# Start of Data provided
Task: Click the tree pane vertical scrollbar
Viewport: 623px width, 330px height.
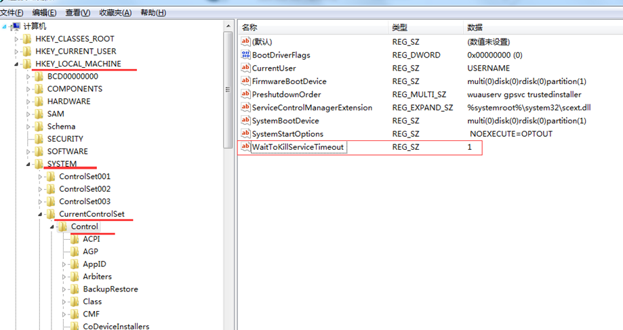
# End of Data provided
# Start of Data provided
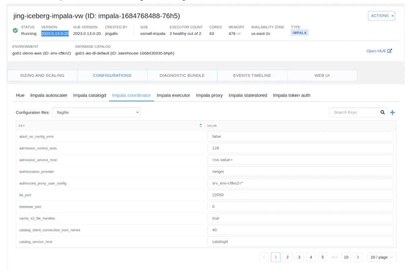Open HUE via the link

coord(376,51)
# End of Data provided
# Start of Data provided
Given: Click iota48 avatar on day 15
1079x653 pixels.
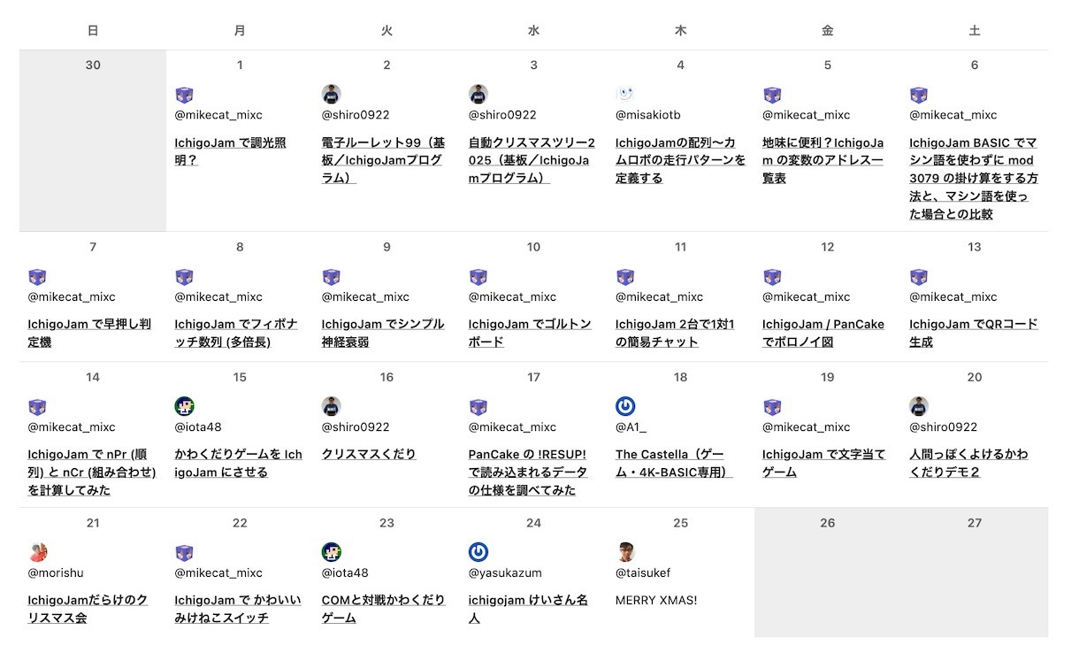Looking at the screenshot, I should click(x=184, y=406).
# End of Data provided
_Stated goal_
Please pull out the lines from the one containing "Given: Click iota48 avatar on day 15" to the one containing "Looking at the", both included, and copy them unchanged, leaving out the pictures.

_Task answer_
Given: Click iota48 avatar on day 15
1079x653 pixels.
Looking at the screenshot, I should click(x=184, y=406).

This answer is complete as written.